We had obviously done what kids have done every summer forever.  We grew.  We got tans.  We spent the hot, lazy days of summer playing with our friends and wishing - in alternate breaths - that school days would never come and that September would soon arrive.  Kids always think they can have it all.

This would be my last year at this school but I didn't know that yet.   I wonder if my brother even remembers that school as he only spent one year there.  Hmm...must ask.

When my kids were in school, this was my favorite week because I could look forward to the structure to my days that schooltime brings.  For kids and parents.  Bedtimes are mandatory, meals are more regular and, when they all get old enough, the door closed and I could have another cup of coffee and read a few pages or knit a few rows. 

Now, I know that in the next few minutes, I will hear their bright voices carrying through the open window as kids walk to the school a couple of blocks away.  I miss them during summer vacation.  The school year is still putting structure to my days. 

Tuesday, September 4, 2012


Look who I found on my desk.

How can I get any work done with this cutie smiling at me? 

Sunday, September 2, 2012

Sunday Wonders - I

I is for Interiors.

I admit that I am a pretty snoopy curious person.  I like to know what's going on behind the door. 

What's inside this sod house at L'Anse aux Meadows?

Looks like it could be a blacksmith's forge.  It was lovely and cool inside the earth walls.  I'm equally sure it would be one of the warmest places in the cold winter months.  

I think that's why I like the macro lens so much.  Flowers have an interior life that's always intriguing, always beautiful. 

This clever mural in a visitors' center fooled me.  It looks flat but each house painting is actually on a box.  The front doors open and you can see what the house looks like on the inside. 

This is interiors everywhere.  Reflections show what we're doing,  where we are, where we're going. Confusing but effective in it's way.

 It's easy to see the outside... it's more fun to take time to explore the interior.  

Saturday, September 1, 2012

Saturday Stash

This week I really got into the stash. 

Here are all the puzzle pieces .  Now all I have to do is put them together.  Ha, ha.  Always a lot easier said than done.  I used some purple yarn I bought in a thrift store on my little road trip last week.  The pattern uses three colors but I only had two that worked together.  So my third color is stripes!  Since pink and purple are all my 4-year old granddaughter wants to wear, it seemed perfect for this size 4 sweater.  It's not for her, though - this one will be donated.  When it's put together.   Soon.

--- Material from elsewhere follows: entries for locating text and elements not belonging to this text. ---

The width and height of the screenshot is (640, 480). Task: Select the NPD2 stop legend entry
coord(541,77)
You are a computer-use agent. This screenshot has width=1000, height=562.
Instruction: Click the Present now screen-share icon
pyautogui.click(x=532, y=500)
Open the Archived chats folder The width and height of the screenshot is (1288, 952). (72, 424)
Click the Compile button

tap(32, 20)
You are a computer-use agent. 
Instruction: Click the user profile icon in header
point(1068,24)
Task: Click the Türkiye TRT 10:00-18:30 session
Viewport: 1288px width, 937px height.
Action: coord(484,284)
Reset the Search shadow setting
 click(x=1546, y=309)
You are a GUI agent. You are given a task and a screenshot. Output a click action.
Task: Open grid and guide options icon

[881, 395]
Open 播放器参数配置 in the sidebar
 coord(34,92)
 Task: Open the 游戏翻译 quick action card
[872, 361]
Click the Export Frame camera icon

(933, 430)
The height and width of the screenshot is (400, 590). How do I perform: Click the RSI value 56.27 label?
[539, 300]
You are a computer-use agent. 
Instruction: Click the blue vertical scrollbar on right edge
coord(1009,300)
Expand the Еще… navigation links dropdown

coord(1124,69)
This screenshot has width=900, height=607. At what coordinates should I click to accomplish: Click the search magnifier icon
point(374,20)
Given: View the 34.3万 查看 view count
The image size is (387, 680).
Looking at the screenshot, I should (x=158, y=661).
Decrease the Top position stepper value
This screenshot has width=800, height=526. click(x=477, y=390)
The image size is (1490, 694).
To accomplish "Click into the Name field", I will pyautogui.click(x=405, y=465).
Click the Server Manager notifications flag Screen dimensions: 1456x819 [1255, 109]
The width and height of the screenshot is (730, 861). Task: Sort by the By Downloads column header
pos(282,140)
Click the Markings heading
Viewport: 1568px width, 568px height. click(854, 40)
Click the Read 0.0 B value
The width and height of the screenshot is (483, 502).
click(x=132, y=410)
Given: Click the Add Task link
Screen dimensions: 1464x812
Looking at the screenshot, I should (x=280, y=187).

I started a heavier wool sock than I normally knit.  This was a nice bit of stash left over from a young man's sweater.  I'm undecided whether it's for a man or a woman but I'm leaning towards the men's side.  And since it's going in the donation box, it's for anyone who thinks it fits.  

And...finally!  Those Woodstocks are almost finished.  Not quite because I need to re-knit the toe of the first one.  I made a short-row toe and a 3-needle bind-off since I had forgotten to take a needle with me to graft the toe.  I like the rib flowing to the end of the foot a lot better.  So, I'm going to do it again.  I must have known I would do that since I didn't sew in the end.  I like how these turned out but I'm not sure about the color blending.  Especially the second sock where the gold is joined to the yellow too abruptly when I started knitting in the round again.  But I do like knowing that I'm walking on words.  They came out as little black dots scattered among the stitches. 

The weather is changing.  Even though the sun is shining, I can feel fall just lurking around the corner. The light is becoming more golden and the air has a drowsy, wine-like quality.  There is a minor melancholy note underlying the warmth of the sun as if summer is sad to be leaving us. But go it must.  Time to make a rhubarb jam.  I'm experimenting with the last of the stalks from the garden.  Some onion, ginger, rosemary, balsamic vinegar and apples.  My last taste was pretty tart!  Hope the apples mellow it out.